Desenvolvimento sustentável e protagonismo estudantil
Orientadas pela professora Francilma Pinheiro, as estudantes criaram o Biomanga, um bioplástico feito a partir de resíduos da manga. A iniciativa propõe uma alternativa sustentável para o reaproveitamento de matéria orgânica e contribui para a diminuição dos impactos ambientais, evidenciando o protagonismo dos estudantes e o potencial de inovação fomentado dentro da escola pública.
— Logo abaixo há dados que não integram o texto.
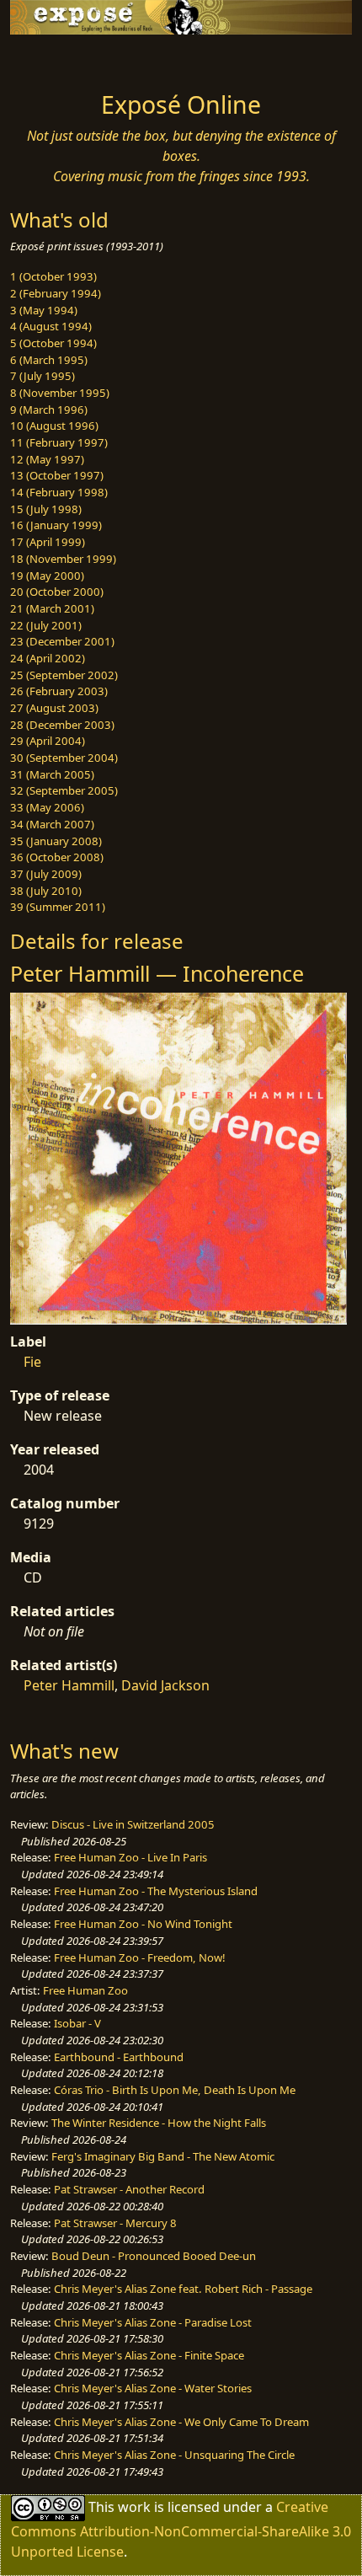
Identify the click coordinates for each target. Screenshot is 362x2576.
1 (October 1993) (53, 276)
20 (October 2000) (57, 591)
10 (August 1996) (54, 425)
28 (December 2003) (62, 724)
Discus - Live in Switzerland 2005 (133, 1824)
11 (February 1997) (59, 442)
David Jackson (165, 1685)
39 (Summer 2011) (57, 906)
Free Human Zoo (85, 1990)
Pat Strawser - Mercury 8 (115, 2223)
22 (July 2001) (46, 625)
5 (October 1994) (53, 343)
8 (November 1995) (59, 392)
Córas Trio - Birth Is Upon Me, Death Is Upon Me (174, 2089)
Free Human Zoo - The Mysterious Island (156, 1891)
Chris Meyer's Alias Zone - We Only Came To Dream (181, 2421)
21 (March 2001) (52, 608)
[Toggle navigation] (53, 58)
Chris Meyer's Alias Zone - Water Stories (153, 2388)
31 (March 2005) (52, 774)
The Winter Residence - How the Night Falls (158, 2122)
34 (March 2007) (52, 824)
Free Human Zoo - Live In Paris (130, 1857)
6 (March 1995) (49, 359)
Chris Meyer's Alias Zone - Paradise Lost (153, 2322)
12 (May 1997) (47, 459)
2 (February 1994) (55, 293)
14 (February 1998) (59, 492)
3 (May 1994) (43, 310)
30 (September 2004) (64, 757)
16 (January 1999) (56, 525)
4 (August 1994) (51, 326)
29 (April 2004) (47, 740)
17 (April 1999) (47, 541)
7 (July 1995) (42, 375)
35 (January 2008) (56, 841)
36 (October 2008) (57, 857)
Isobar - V (77, 2023)
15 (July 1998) (46, 509)
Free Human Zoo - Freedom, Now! (140, 1957)
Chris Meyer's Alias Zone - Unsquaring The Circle (174, 2454)
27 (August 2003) (54, 707)
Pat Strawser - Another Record (129, 2189)
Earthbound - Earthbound (119, 2057)
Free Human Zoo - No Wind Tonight (143, 1923)
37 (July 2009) (46, 873)
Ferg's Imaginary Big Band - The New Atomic (162, 2156)
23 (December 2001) (62, 641)
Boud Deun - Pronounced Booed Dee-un (153, 2255)
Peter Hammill (69, 1685)
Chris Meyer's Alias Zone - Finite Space (149, 2355)
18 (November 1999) (63, 558)
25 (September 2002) (64, 675)
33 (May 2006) (47, 807)
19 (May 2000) (47, 575)
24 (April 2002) (47, 658)
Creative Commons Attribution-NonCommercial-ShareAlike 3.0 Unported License (181, 2528)
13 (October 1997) (57, 475)
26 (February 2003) (59, 691)
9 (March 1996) (49, 409)
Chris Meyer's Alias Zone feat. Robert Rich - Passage (183, 2288)
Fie (32, 1361)
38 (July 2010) (46, 890)
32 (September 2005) (64, 790)
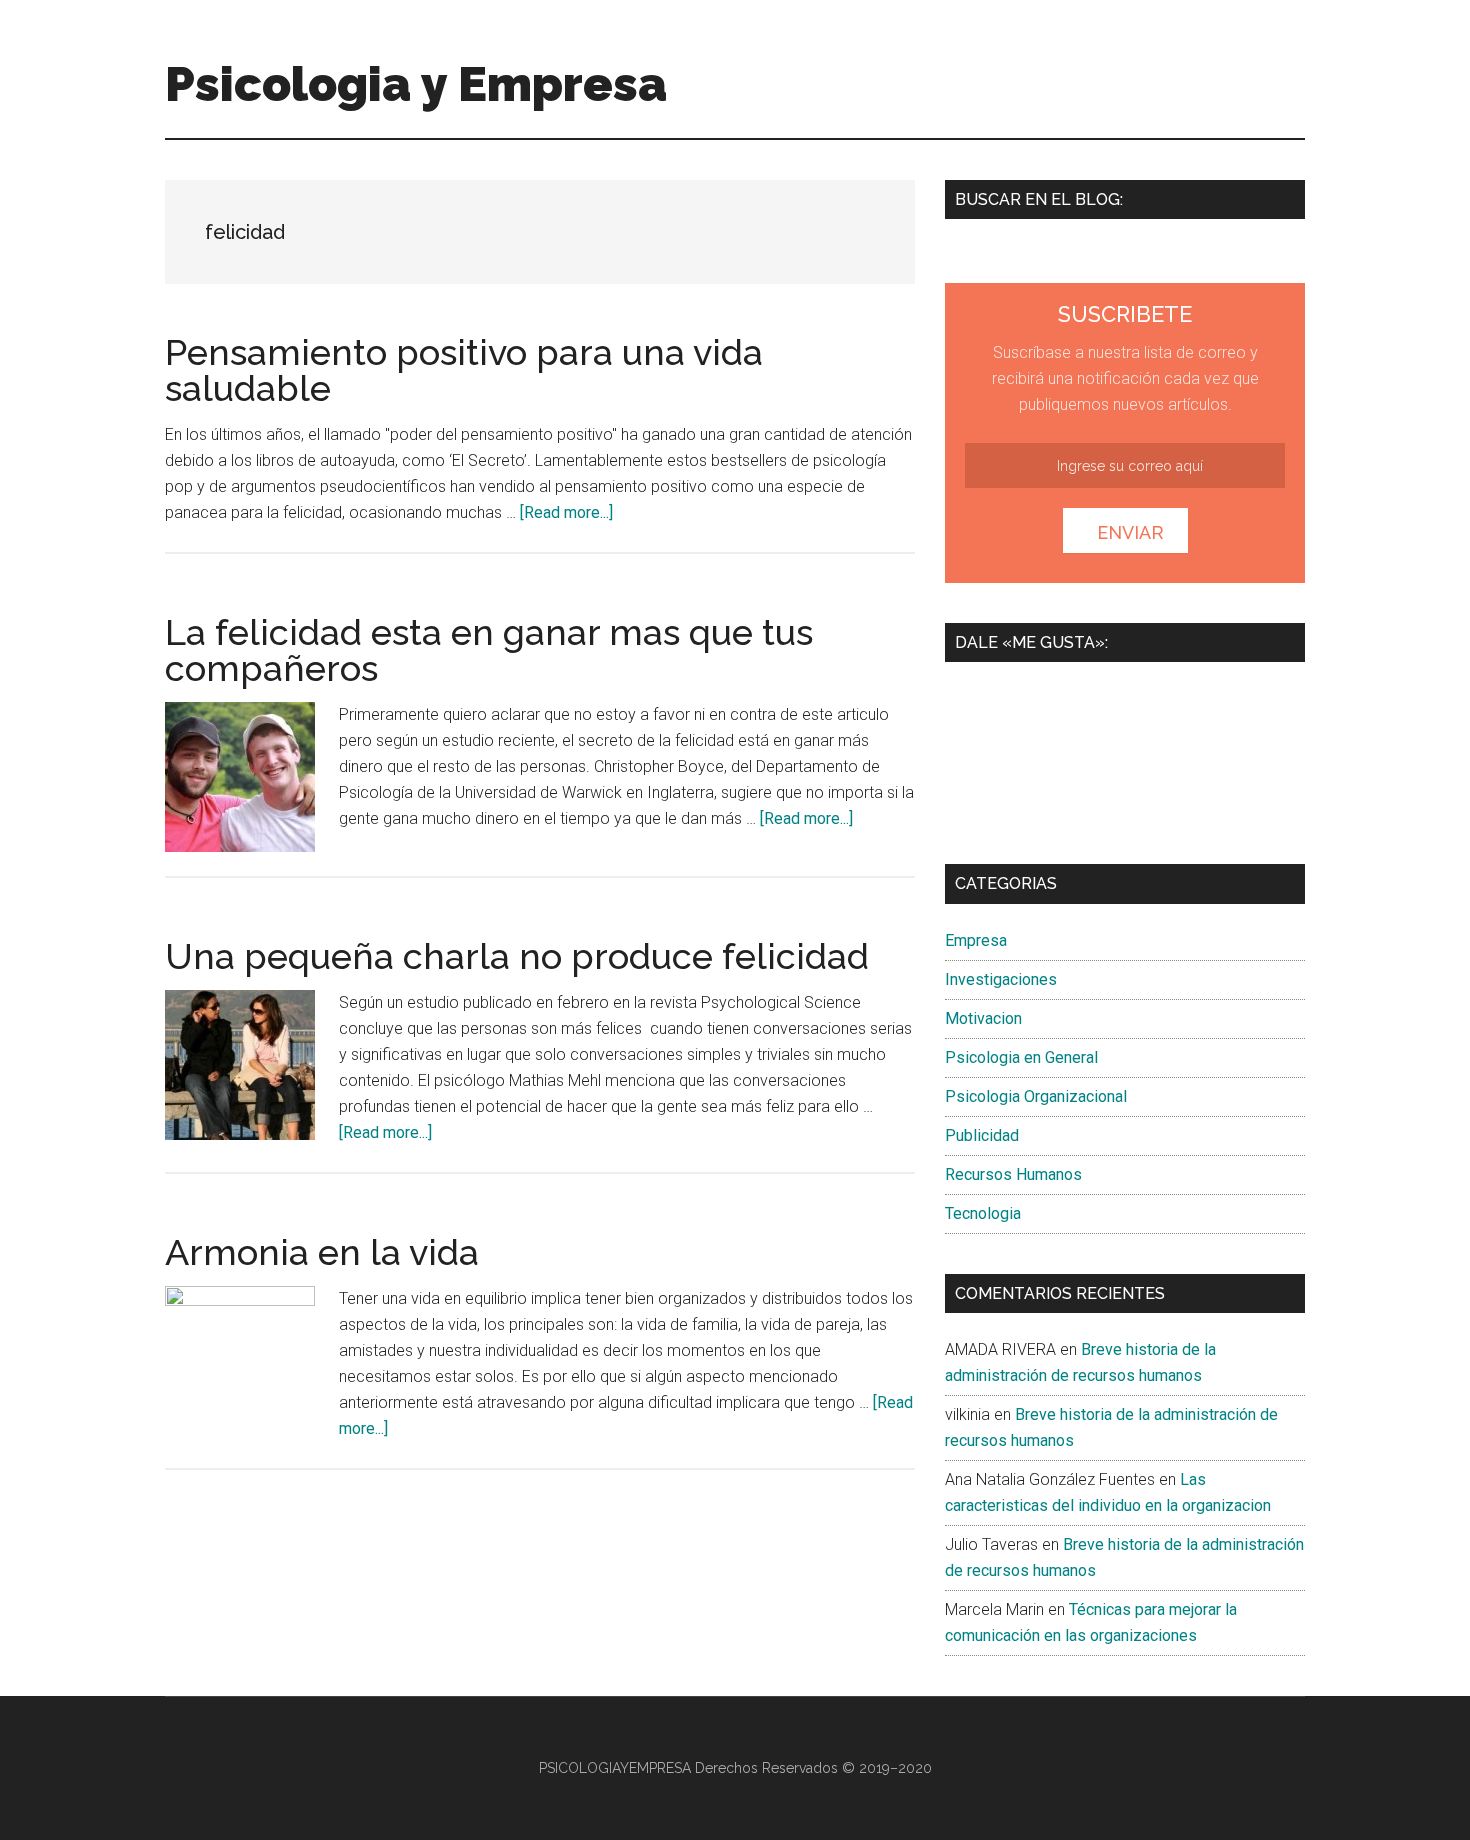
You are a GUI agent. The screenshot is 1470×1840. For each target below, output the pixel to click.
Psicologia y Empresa (416, 84)
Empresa (976, 940)
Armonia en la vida (322, 1252)
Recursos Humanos (1013, 1174)
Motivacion (983, 1018)
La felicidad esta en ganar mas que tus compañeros (489, 650)
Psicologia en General (1021, 1057)
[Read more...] (566, 512)
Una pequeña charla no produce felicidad (517, 956)
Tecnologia (983, 1213)
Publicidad (982, 1135)
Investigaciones (1001, 979)
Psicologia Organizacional (1036, 1096)
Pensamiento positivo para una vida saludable (464, 370)
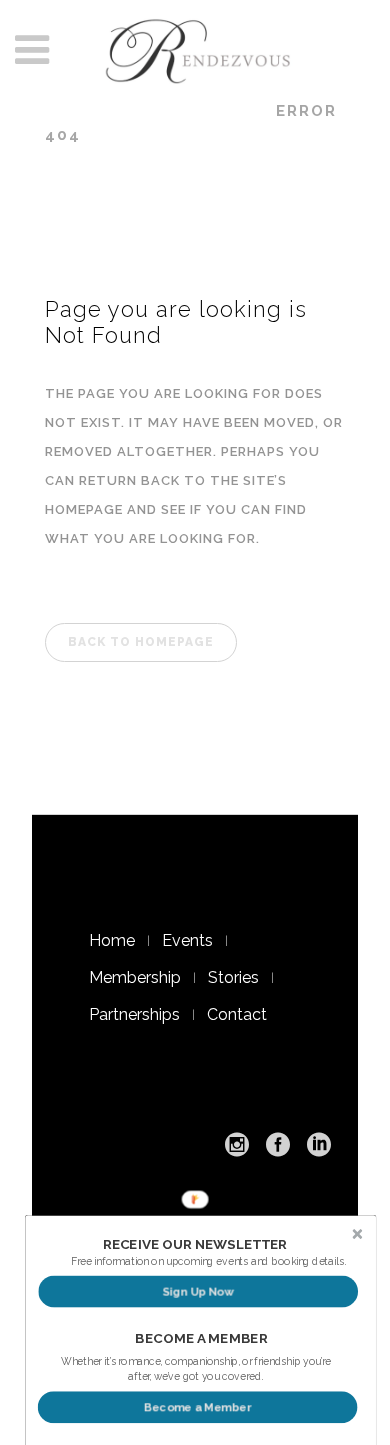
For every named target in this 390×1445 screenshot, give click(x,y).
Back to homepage (141, 642)
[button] (195, 1245)
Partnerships (134, 1014)
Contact (237, 1014)
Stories (233, 977)
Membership (135, 977)
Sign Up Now (198, 1291)
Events (187, 940)
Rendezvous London (148, 111)
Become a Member (197, 1407)
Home (112, 940)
Competição exigiu criatividade e conhecimento científico
Durante a olimpíada, os participantes enfrentaram desafios práticos, atividades guiadas e sessões formativas transmitidas ao vivo. O grupo de Juazeiro teve que elaborar soluções em prazos curtos, desenvolvendo habilidades como criatividade, comunicação e pensamento científico. Pela performance destacada, cada integrante recebeu uma bolsa mensal de R$ 300 durante um ano, totalizando R$ 3.600 por estudante.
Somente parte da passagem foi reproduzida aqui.